With Thanksgiving a few days from now, and Christmas to follow shortly thereafter, tis the season for every family law attorney and Minnesota divorce attorney to start receiving the telephone calls regarding holiday parenting time disputes with their minor children. All too common in Minnesota divorce decrees and in Minnesota custody orders, are parenting time schedules that provide loose terms for the parties' holiday time with their minor children. Some orders do not provide for a holiday schedule at all, some simply provide for "alternating holidays," while others provide for specific holidays but not specific times for exchanging the children for holidays.
This is most prevalent for Christmas parenting time when an order provides that "mom shall have the children on Christmas Eve and dad shall have the children on Christmas day." The question then becomes - when does Christmas Eve end and Christmas Day begin? Is it Christmas Eve evening or Christmas Day morning? For most little children, "Santa arrives" sometime overnight on Christmas Eve, prior to Christmas Day morning, so it makes a big difference. Also, many families have traditions on Christmas Eve evening, Christmas Day morning and for a Christmas Day dinner. Not to mention, many families will work in a visit to their church on either Christmas Eve or Christmas Day.
Usually, family traditions run deep with regard to where and when these holiday traditions occur.

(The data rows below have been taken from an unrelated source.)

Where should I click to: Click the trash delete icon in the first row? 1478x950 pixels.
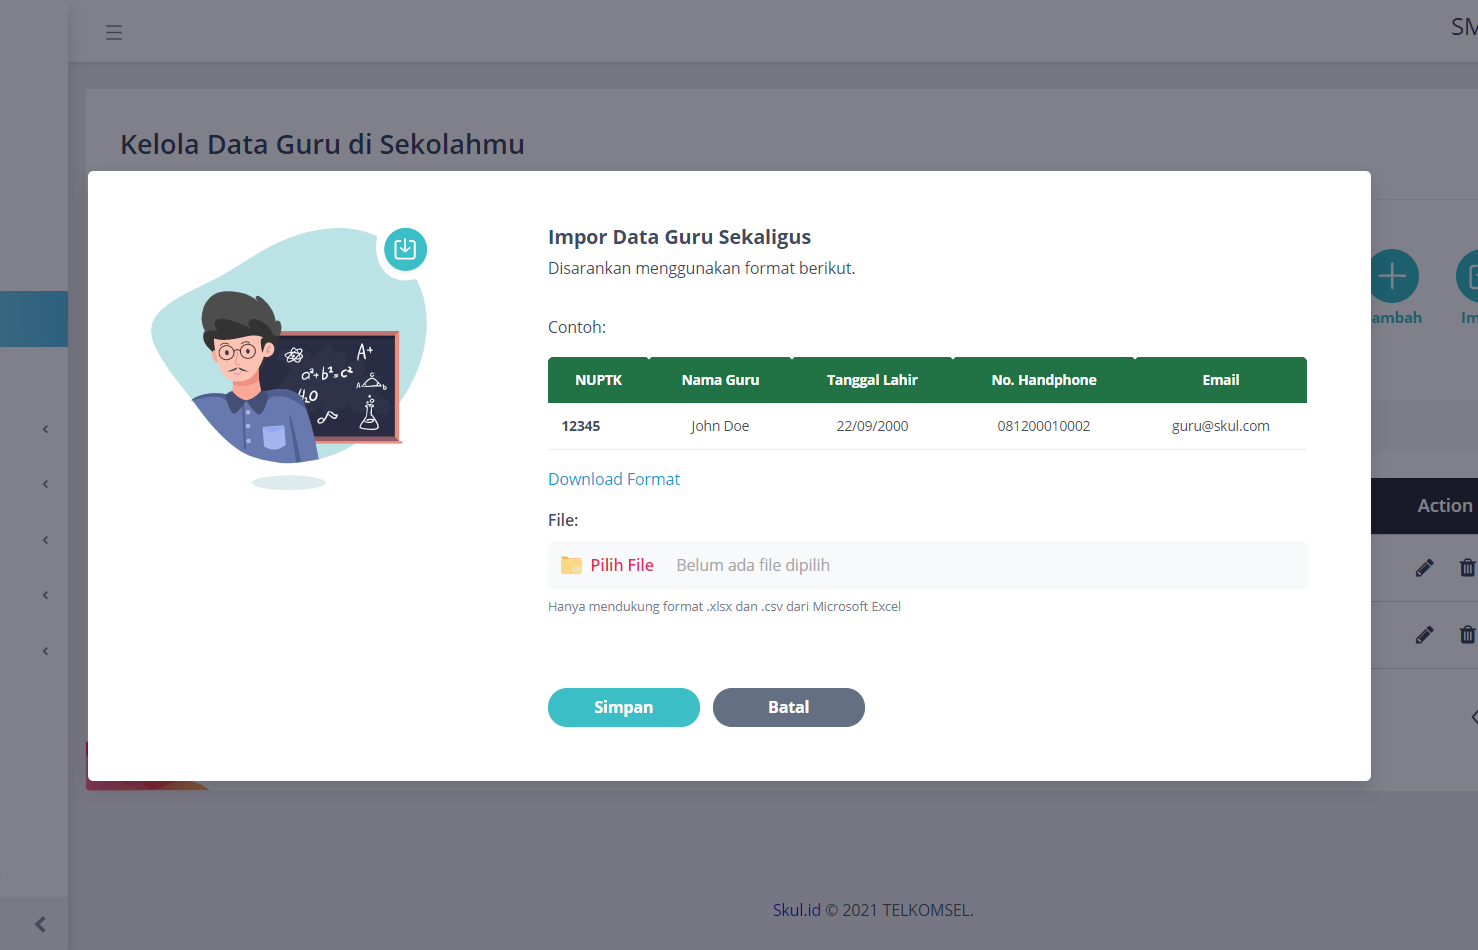coord(1466,568)
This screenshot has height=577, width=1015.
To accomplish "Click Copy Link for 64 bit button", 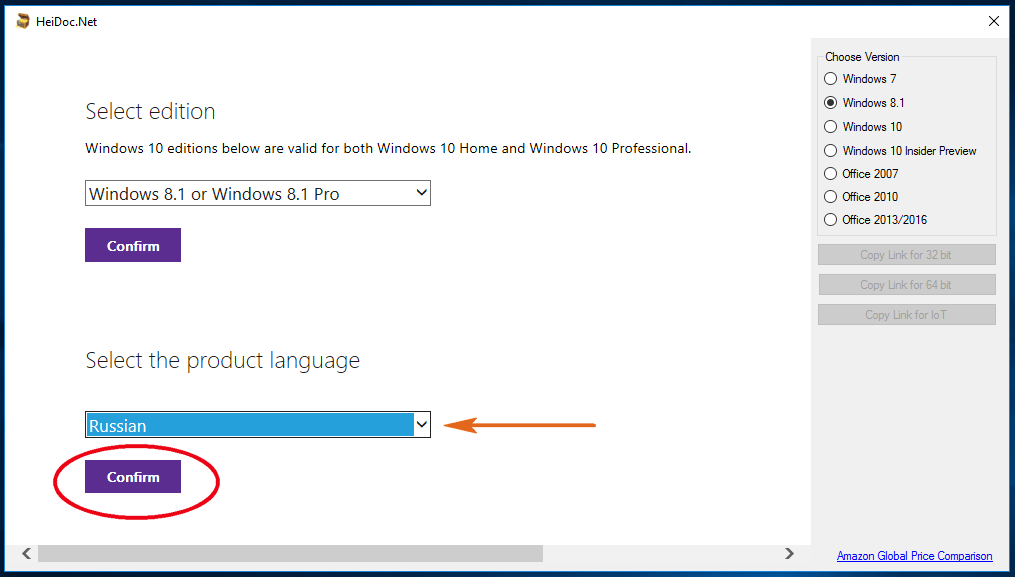I will tap(906, 285).
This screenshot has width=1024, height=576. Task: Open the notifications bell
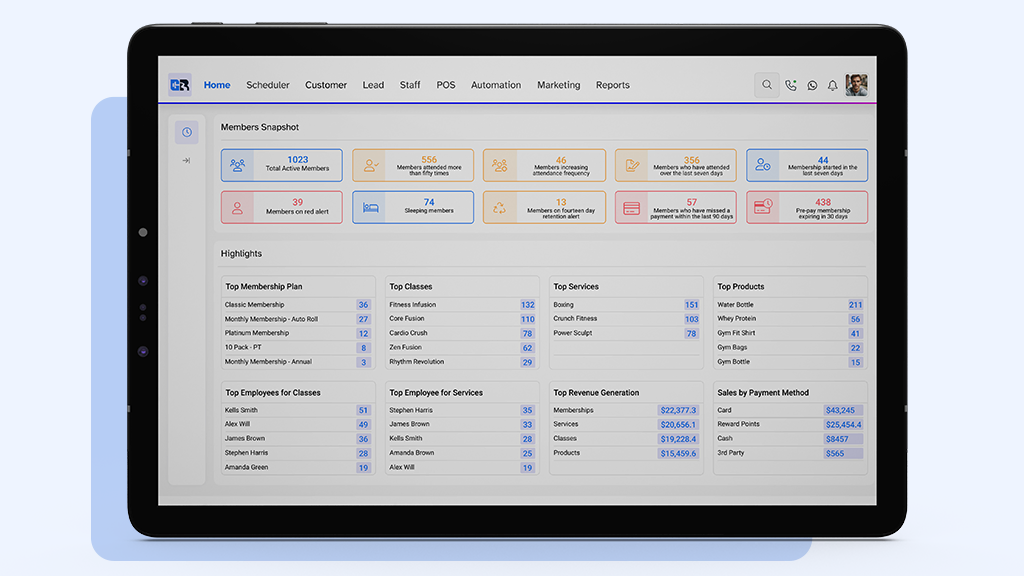(833, 85)
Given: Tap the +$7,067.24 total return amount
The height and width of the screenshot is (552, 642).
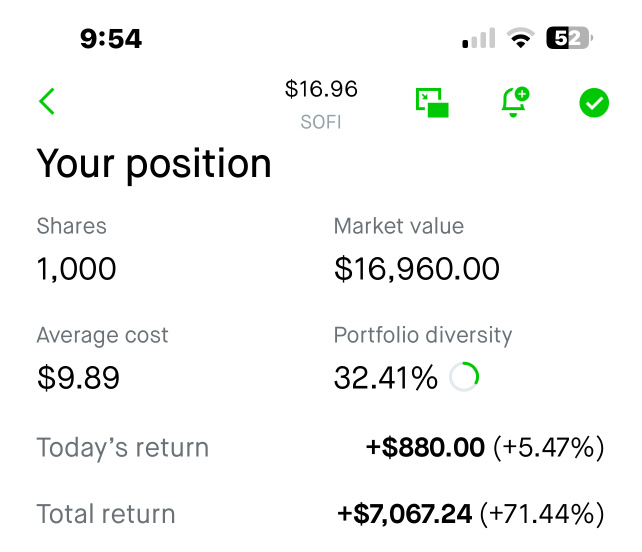Looking at the screenshot, I should [x=405, y=514].
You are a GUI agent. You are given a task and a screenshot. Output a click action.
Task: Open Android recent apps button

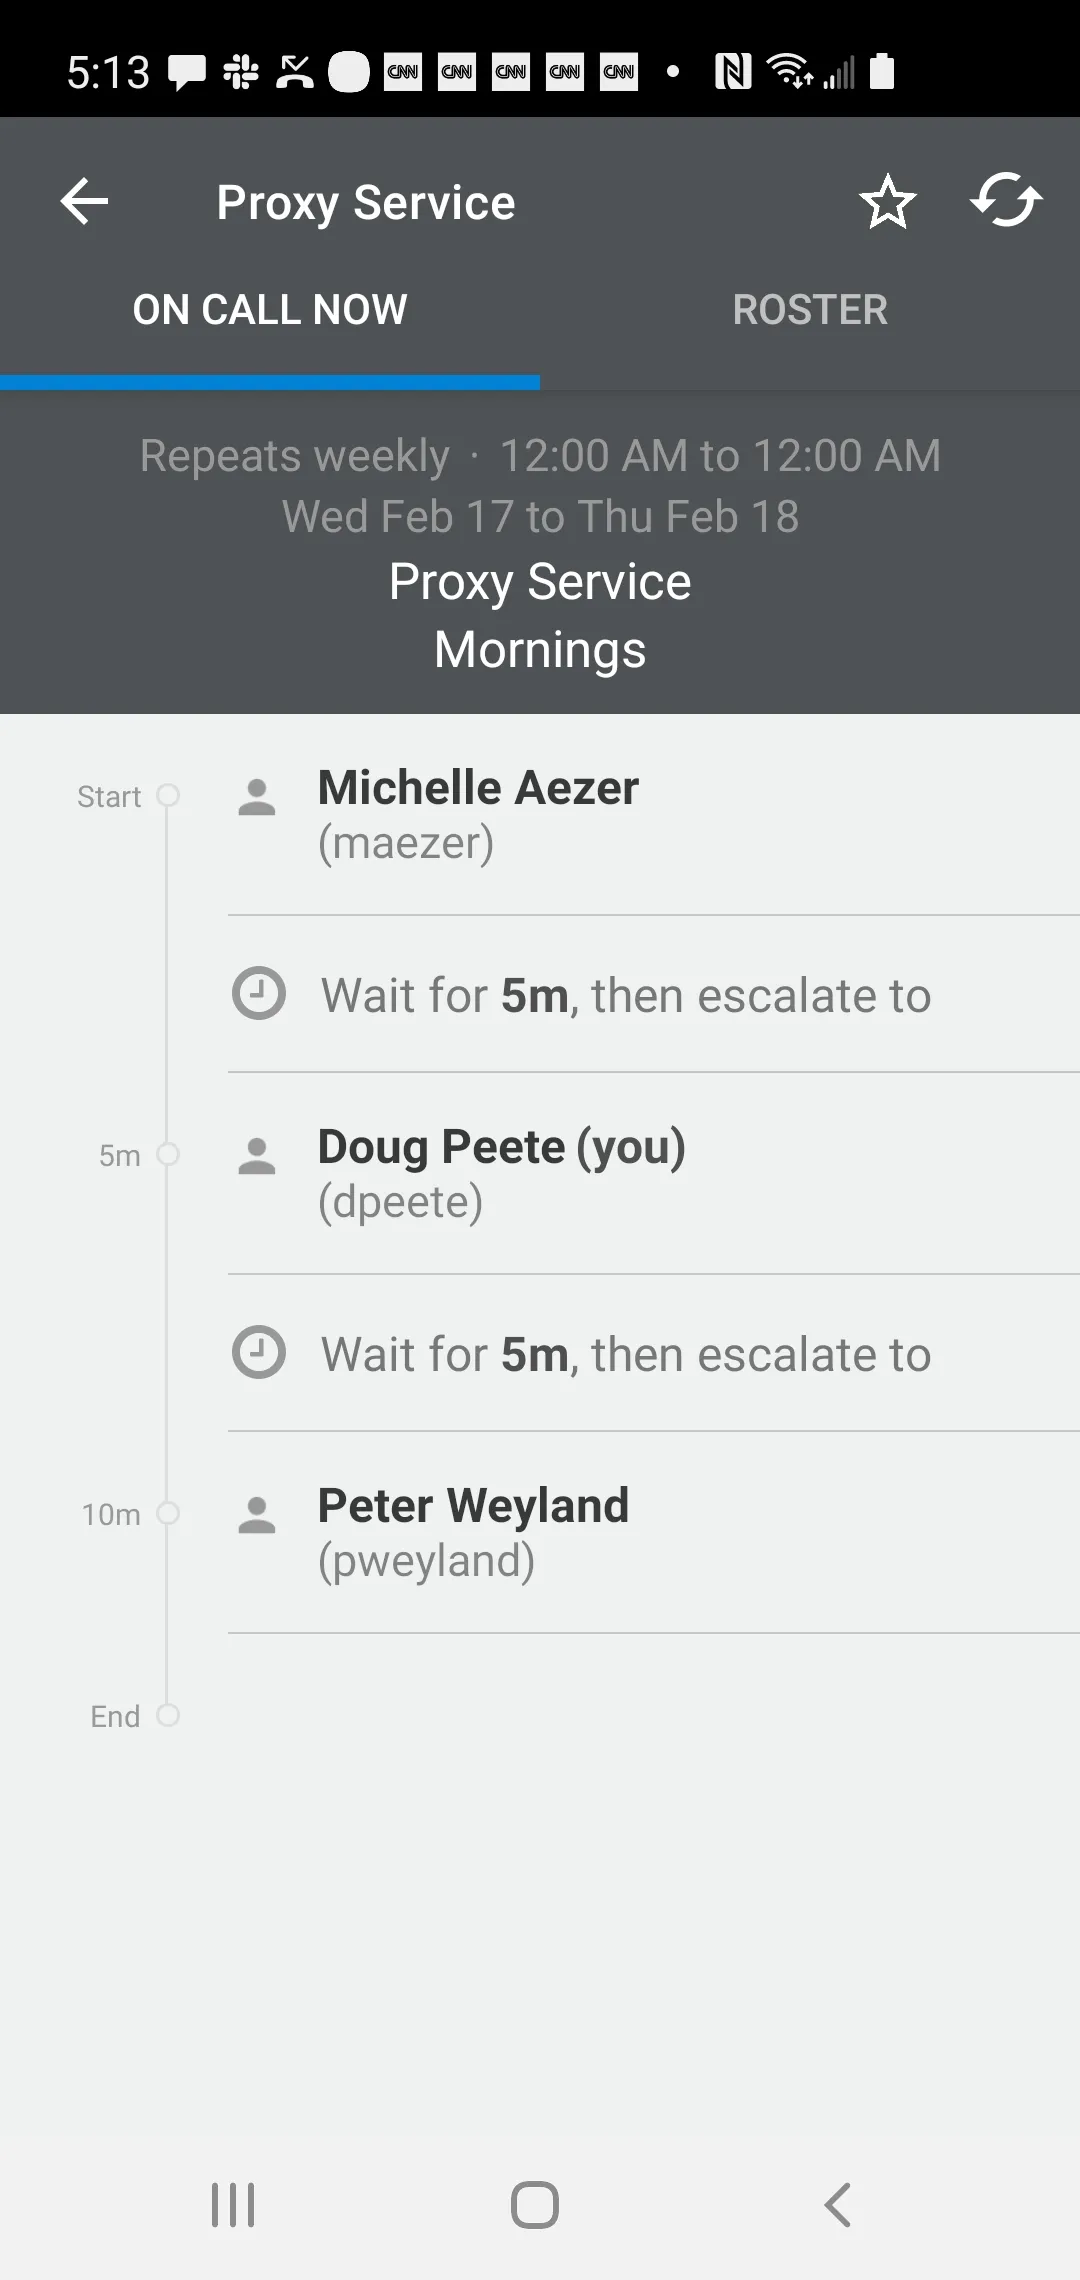point(233,2205)
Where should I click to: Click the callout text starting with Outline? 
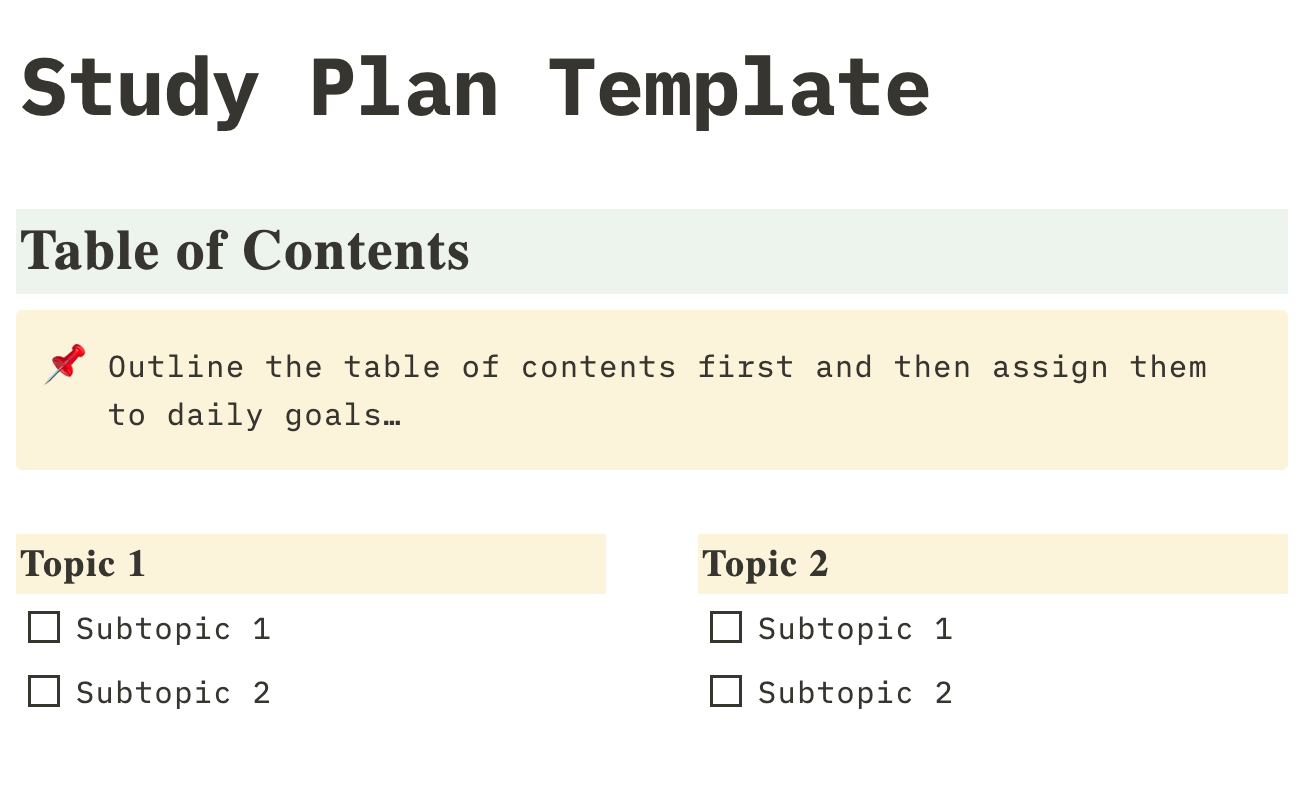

And often times, if the parties are not counseled properly during the divorce or child custody process, these details will not be addressed in the final custody order or divorce decree.
Also, I am frequently told by my divorce or child custody clients that, "Oh I can work out these details with my soon to be ex (or the father/mother of my children) because we get along well." Well, first I want to commend such individual that they have the current ability to cooperate with the other parent regarding these parenting time details. However, the key word there is "current" ability. Lets say the parties have a two year old child, then they will have to cooperate for the next 16 years on such details (at least 16 years under the watchful eyes of the Court). And yes, it is true, many of these individuals are unable to agree as the years pass.
Therefore, I almost always recommend to my divorce and child custody clients to include an extremely specific and detailed parenting time schedule and holiday schedule to use, if not only as a "default." By this I mean, if the parties get along well now, they can choose to deviate from the specific schedule. However, if the proverbial "push comes to shove" then they have a specific parenting time schedule to default to and there would be no need to make a frantic last minute call to their local family law attorney.